American garage rock band

The Tempests are an American garage rock band that formed in 1962 in Tampa Bay, Florida, and have continued to remain active over the years, still playing to audiences.

The Tempests started performing throughout Florida at venues like The Eldorado Showcase, National Guard Armory, Bayfront Center in St Petersburg, The Surfer's Club Madeira Beach, Curtis Hixon Hall Tampa, Sarasota Auditorium, Lakeland Civic Center, Bradenton Civic Auditorium, Melbourne Civic Center, Tiger's Den Cocoa Beach, University of Florida Gainesville and Clearwater Star Spectacular.
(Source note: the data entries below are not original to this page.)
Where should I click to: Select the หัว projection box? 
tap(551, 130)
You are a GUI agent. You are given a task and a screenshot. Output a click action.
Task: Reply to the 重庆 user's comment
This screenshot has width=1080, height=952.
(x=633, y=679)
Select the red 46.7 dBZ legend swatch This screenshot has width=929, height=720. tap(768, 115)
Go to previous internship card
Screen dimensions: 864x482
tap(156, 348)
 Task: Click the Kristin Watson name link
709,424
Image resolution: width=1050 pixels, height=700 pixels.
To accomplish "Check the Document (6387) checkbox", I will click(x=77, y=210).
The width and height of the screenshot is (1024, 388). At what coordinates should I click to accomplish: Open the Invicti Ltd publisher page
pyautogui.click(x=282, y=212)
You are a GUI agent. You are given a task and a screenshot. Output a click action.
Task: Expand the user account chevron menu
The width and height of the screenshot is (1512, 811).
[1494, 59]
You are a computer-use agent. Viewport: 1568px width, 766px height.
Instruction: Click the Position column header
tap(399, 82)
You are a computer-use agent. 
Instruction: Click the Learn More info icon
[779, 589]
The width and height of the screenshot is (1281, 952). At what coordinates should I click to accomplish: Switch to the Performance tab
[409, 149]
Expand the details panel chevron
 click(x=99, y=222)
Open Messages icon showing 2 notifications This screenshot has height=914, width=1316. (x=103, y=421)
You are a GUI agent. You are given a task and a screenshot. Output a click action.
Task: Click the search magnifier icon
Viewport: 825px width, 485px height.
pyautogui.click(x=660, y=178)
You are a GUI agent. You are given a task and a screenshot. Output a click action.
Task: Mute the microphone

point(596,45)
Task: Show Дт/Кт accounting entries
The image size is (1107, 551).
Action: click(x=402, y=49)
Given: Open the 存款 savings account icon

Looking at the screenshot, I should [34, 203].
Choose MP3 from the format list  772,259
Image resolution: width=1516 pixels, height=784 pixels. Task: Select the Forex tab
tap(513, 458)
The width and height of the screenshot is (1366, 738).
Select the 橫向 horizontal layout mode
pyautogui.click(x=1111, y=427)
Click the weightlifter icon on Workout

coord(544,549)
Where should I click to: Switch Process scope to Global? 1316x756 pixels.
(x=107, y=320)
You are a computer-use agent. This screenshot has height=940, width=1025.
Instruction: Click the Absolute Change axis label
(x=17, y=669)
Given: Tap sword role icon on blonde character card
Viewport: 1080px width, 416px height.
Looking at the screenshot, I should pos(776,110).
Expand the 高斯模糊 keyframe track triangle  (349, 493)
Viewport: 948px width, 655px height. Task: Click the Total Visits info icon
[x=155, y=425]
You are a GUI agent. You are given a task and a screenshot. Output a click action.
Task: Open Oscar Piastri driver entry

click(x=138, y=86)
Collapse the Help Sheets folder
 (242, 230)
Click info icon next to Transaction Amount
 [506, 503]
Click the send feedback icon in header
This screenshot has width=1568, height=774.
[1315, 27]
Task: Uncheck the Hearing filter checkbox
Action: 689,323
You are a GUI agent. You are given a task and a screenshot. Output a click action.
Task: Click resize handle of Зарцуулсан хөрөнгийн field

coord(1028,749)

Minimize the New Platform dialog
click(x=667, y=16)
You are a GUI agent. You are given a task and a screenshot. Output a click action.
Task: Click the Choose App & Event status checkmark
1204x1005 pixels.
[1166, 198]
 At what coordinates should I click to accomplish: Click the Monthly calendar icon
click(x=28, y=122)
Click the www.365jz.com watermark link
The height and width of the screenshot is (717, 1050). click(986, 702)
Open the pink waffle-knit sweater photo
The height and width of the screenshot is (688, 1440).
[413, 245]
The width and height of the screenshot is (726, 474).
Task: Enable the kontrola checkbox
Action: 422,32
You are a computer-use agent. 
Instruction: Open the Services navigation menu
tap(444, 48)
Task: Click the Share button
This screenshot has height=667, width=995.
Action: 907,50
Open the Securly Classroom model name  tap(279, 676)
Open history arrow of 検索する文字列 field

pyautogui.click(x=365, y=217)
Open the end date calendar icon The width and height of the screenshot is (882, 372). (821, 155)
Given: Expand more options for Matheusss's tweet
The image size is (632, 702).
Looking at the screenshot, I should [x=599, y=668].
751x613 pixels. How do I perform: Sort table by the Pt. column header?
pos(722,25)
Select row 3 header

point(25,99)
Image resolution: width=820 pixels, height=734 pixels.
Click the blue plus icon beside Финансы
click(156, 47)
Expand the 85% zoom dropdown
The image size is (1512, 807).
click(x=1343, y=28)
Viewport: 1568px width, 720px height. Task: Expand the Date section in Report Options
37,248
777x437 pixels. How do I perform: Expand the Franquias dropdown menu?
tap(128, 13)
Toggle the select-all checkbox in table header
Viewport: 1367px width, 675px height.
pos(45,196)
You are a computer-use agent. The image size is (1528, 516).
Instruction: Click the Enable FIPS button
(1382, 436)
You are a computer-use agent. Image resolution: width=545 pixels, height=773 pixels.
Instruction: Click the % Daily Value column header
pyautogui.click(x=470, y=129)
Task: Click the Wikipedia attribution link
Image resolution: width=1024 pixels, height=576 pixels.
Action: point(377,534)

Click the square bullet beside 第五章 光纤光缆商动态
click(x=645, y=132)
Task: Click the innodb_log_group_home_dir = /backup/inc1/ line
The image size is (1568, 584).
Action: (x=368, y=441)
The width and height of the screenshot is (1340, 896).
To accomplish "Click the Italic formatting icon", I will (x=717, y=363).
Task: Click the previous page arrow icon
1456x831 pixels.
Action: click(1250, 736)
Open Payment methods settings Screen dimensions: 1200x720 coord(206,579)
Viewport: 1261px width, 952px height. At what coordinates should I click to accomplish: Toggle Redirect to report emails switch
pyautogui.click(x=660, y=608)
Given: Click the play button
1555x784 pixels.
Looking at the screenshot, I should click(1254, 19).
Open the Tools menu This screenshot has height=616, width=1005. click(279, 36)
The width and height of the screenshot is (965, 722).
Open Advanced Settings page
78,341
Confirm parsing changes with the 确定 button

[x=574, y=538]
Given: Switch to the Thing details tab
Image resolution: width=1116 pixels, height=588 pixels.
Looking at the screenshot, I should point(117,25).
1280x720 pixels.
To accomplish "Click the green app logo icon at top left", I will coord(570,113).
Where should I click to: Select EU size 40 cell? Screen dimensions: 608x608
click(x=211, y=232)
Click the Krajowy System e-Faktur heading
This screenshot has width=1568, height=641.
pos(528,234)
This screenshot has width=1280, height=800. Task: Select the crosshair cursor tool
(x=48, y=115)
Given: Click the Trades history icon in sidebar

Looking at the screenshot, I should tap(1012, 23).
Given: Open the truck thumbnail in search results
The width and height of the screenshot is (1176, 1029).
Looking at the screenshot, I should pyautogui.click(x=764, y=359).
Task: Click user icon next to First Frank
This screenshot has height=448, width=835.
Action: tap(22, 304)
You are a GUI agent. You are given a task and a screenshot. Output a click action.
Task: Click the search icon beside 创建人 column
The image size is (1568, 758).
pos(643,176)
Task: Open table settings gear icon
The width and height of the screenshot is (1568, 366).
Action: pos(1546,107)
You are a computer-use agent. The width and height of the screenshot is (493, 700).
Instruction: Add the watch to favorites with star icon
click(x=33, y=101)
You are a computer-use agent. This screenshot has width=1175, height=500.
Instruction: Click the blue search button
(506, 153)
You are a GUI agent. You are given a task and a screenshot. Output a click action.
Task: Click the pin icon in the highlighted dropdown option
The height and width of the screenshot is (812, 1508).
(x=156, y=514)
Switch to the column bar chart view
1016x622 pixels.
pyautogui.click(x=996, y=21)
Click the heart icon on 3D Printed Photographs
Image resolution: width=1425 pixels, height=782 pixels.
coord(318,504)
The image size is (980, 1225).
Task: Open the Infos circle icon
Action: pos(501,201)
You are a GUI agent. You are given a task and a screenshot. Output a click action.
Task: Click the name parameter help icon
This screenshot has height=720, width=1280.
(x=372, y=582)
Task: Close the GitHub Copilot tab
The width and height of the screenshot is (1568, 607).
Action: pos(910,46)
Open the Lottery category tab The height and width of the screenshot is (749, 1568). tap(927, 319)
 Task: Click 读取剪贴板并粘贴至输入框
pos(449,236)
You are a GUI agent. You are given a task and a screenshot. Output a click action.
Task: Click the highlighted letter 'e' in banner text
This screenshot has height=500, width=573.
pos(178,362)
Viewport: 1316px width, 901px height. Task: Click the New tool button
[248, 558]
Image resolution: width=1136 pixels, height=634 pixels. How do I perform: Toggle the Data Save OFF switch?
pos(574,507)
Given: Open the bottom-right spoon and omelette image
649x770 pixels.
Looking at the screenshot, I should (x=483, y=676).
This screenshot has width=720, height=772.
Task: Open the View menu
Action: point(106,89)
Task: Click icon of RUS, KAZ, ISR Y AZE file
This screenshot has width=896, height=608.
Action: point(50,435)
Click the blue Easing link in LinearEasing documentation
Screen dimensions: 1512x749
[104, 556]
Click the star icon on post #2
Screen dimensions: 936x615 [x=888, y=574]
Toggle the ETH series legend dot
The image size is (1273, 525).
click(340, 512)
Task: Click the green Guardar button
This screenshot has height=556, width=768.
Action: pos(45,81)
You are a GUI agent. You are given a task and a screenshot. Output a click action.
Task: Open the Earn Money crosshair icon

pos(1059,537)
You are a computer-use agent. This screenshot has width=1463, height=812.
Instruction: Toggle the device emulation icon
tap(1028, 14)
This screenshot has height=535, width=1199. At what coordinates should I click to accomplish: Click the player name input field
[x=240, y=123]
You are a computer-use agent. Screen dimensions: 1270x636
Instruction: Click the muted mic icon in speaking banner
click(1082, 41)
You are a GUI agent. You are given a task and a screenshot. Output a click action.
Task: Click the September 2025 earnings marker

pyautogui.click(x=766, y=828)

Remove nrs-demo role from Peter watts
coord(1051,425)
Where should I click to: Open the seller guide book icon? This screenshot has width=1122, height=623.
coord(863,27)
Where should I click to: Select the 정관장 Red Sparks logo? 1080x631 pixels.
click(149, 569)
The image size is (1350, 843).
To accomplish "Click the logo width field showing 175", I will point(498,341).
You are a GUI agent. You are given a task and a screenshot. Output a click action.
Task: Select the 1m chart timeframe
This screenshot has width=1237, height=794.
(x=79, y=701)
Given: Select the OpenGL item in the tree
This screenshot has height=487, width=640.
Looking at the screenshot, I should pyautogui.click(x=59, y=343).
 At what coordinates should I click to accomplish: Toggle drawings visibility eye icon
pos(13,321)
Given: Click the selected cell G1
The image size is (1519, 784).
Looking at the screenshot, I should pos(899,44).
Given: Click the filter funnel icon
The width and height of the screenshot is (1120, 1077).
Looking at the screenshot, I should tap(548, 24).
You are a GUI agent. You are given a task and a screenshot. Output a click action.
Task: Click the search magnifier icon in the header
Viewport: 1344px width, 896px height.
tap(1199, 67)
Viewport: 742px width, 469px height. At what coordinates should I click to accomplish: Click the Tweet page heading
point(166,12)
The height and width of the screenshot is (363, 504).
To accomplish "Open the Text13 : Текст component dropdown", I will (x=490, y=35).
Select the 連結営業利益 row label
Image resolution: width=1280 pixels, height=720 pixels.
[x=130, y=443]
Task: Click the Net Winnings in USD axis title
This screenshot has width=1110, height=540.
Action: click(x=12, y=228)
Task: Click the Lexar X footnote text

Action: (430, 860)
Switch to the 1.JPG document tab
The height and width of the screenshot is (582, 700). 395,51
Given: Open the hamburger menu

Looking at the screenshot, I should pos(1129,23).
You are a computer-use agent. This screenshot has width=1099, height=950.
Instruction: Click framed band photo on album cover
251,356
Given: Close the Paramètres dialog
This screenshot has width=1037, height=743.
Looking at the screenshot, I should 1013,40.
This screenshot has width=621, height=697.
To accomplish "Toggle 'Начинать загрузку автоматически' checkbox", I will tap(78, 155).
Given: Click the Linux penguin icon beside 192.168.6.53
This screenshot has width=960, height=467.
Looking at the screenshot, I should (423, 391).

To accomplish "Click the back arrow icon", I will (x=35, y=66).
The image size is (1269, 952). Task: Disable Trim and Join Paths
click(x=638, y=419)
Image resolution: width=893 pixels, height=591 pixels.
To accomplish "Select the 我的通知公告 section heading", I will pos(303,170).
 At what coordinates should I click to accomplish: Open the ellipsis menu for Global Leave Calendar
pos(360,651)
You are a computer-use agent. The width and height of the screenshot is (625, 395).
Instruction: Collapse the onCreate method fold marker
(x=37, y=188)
In 1966, after winning the Florida Battle of the Bands, and gaining their first recording contract, The Tempests recorded their first single at Fuller Recording Studios, in Tampa, Florida; "I Want you Only", backed by "I Want You To Know". Both songs received significant radio airplay.

Shortly after, Bobby Allen left the band and was replaced by Brad Meyers on drums. Charley Bailey also left to play with the Rosington Collins band and was replaced by keyboard player Roy Delise. This change gave The Tempests a further advantage to play the evolving styles of music that had become popular in the late 60s.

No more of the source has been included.